Total number of World Heritage sites in Tanzania
There are seven official World Heritage Sites in Tanzania
- Kondoa RockArt Sites
- Kilimanjaro National Park
- Ruins of Kilwa Kisiwani and Songo Mnara
- Serengeti National Park
- Selous Game Reserve
- Stone Town of Zanzibar
- Ngorongoro Conservation Area
Apart from these seven, the Tanzania government has a tentative list of five sites to be nominated for World Heritage Site status:
- Eastern Arc Mountains Forests of Tanzania
- Gombe National Park
- Oldonyo Murwak
- Jozani-Chwaka Bay Conservation Area
- The Central Slave and Ivory Trade Route
Activities to do on a Tanzania safari
On a Tanzania safari, visitors are likely to experience safari activities such as game drives, bush walks, and bird watching. Visitors can also partake in optional activities at additional costs. Some of the optional activities include:
- Hot air balloon safari
- Horse riding
- Mountain climbing
- Boat safari
- Mountain biking
- Canoe trip
- Waterfall trip
- Hot spring trip
- Coffee tour
Major Tanzania attractions
- Mount Kilimanjaro, the world-renowned dormant volcano , is in Tanzania. At 5,895 meters it is the highest mountain in Africa. It has a diverse ecosystem, including rainforest, moorland, alpine desert, cultivated land, heath and the Arctic summit. These ecosystems are rarely found together at such close proximity.
- Tanzania is home to part of Lake Tanganyika, the deepest lake in the world.
- With the largest African wild dog population in Africa, Tanzania is an exceptional safari destination for African wild dog viewing. The African wild dog is also known as the painted dog or Cape hunting dog.
- In 2003, a new monkey species, Kipunji, was discovered in Tanzania. This newly discovered species has been classified as endangered due to their low numbers found only in Tanzania’s Rungwe-Livingstone Forests and Ndundulu Forest.
- Zanzibar leopards are endemic to Zanzibar, Tanzania. It is an evolved African leopard species, thought to have evolved when the island split from Tanzania mainland due to rising sea levels, probably during the last ice age. As they evolved, the rosettes diminished into spots and the leopard’s size altered, becoming smaller.
- Some of the baobab trees found in Tarangire National Park are centuries old.

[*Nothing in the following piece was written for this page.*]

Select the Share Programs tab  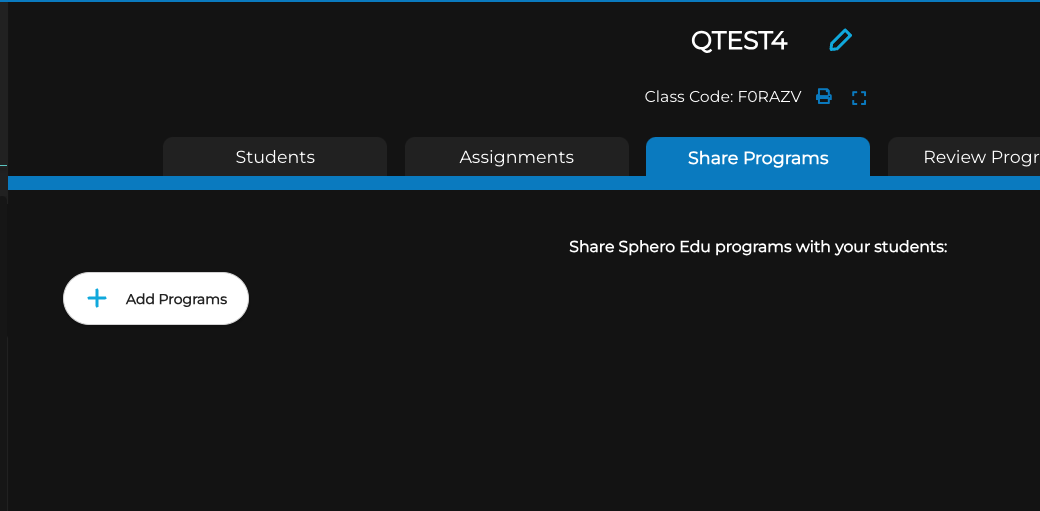[x=758, y=157]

Baobab trees can live for thousands of years; the oldest one in South Africa is thought to be around 6,000 years old.
- Another attraction in Tarangire National Park is the unusual tree-climbing lions, a behaviour they’ve been doing for years. No one knows why the lions exhibit this behaviour, but some suggest that it’s a way of the lions avoiding irritating insect bites when lying on the ground or to escape the sweltering heat at ground level.

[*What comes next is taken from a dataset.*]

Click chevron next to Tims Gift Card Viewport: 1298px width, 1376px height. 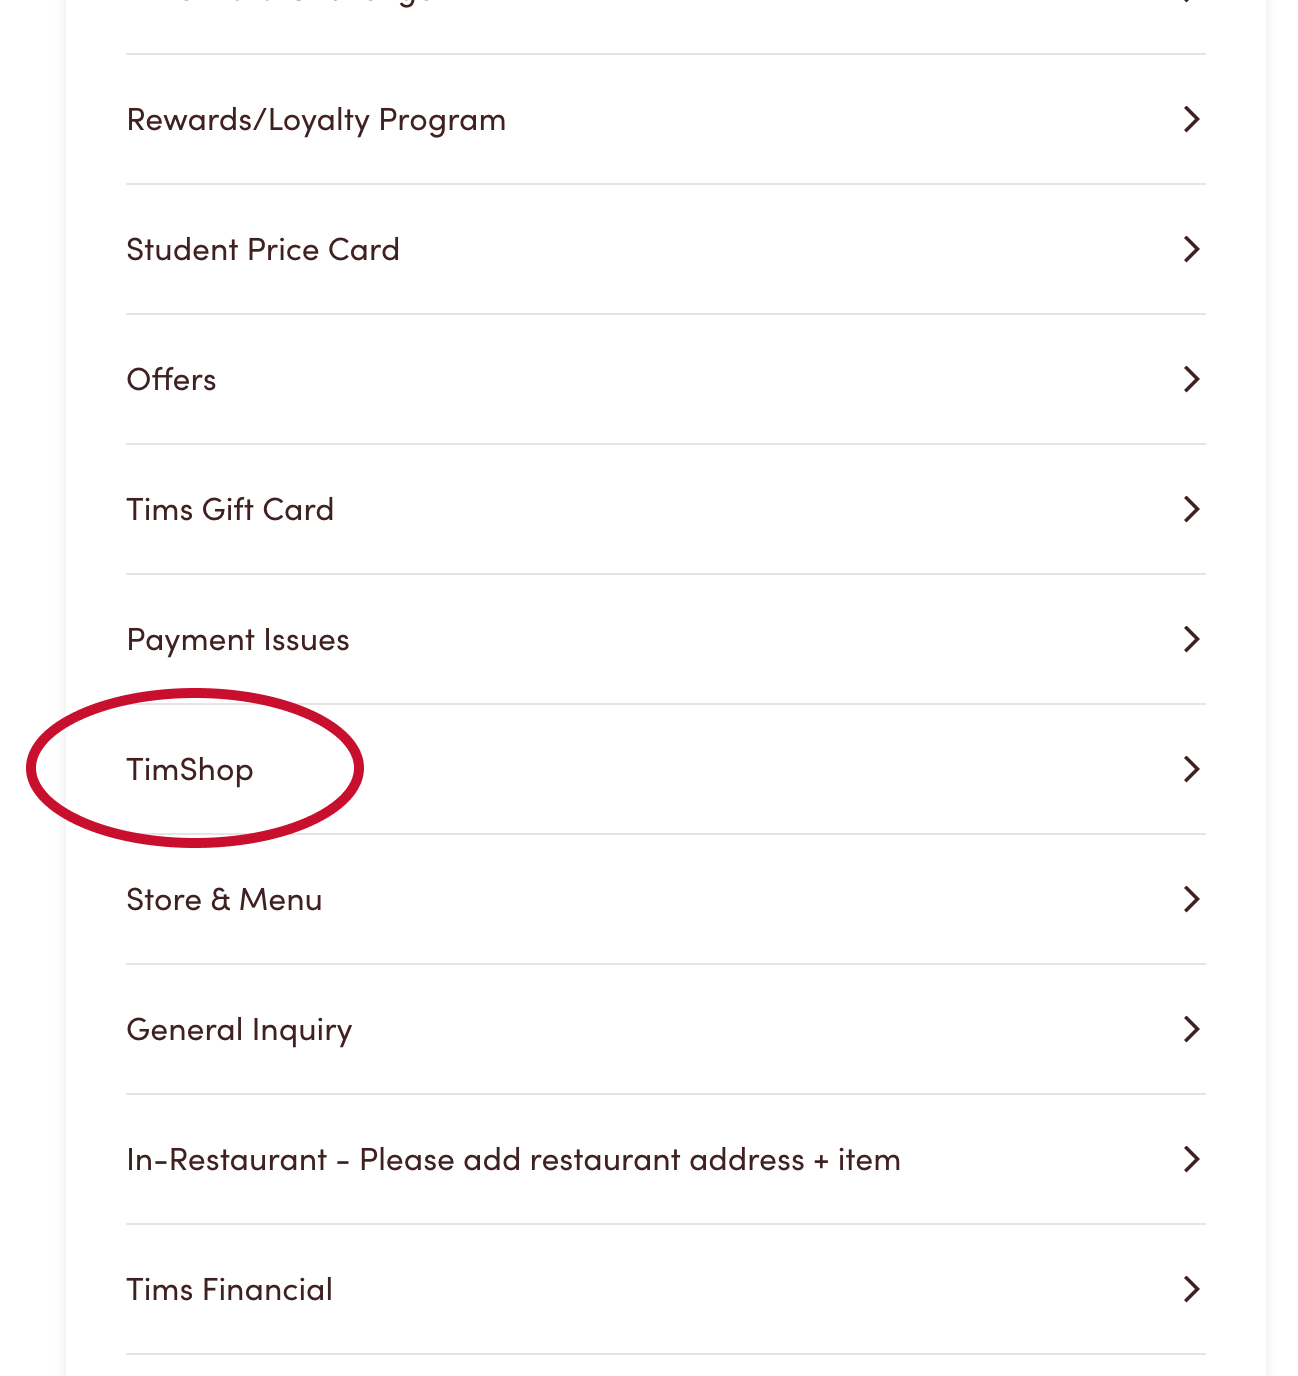(x=1190, y=510)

- The Zanzibar archipelago, with its stunning beaches, is home to the coconut crab, also known as the robber crab. It’s the largest land-living crab in the world with a carapace diameter of up to 45 cm. The name coconut crab comes from the crab’s favourite food, coconuts, which it opens with powerful claws once it’s climbed the coconut tree.
- The renowned palaeoanthropological site Oldupai (Olduvai) Gorge is located in Tanzania. The gorge is known for the discovery of early human fossils.
- At Laetolithe, a footprint trail of early hominids who evolved and first stood upright over 3.7 million years ago was first discovered.
- Gregory Rift in Arusha, Tanzania, is presently home to the only active carbonatite volcano in the world, Ol Doinyo Lengai. The carbonatite lava is rich in sodium, potassium carbonates, gregoryite and nyerereite. The lava composition causes eruptions at low temperatures. Unlike the silicate lava, carbonatite lava doesn’t have a red glow (often characterized as volcano lava) instead, the lava appears black in sunlight.
- Even after one million years, the Serengeti ecosystem has retained its diversity of rich flora and fauna. In addition to the fauna, Tanzania also has 11,000 plant species, a large number of which are endemic to Tanzania.